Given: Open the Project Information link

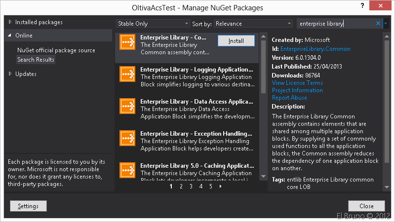Looking at the screenshot, I should [x=297, y=90].
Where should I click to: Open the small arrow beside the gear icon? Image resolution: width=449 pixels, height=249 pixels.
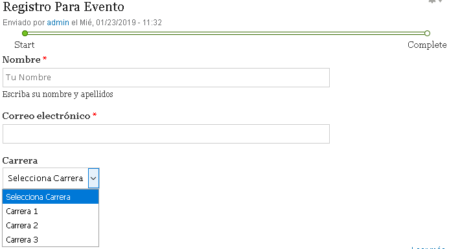(x=441, y=1)

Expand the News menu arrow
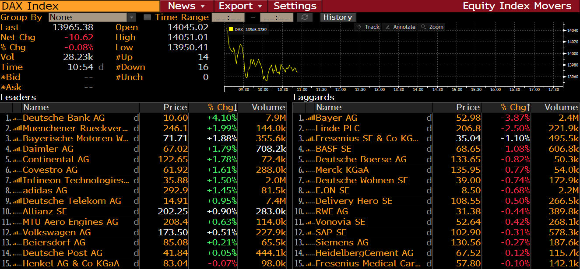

----

Please transcribe the listing above verbatim and exclude every picture.

Given: Open the Project Information link

Looking at the screenshot, I should [x=297, y=90].
Where should I click to: Open the small arrow beside the gear icon? Image resolution: width=449 pixels, height=249 pixels.
(x=441, y=1)

Expand the News menu arrow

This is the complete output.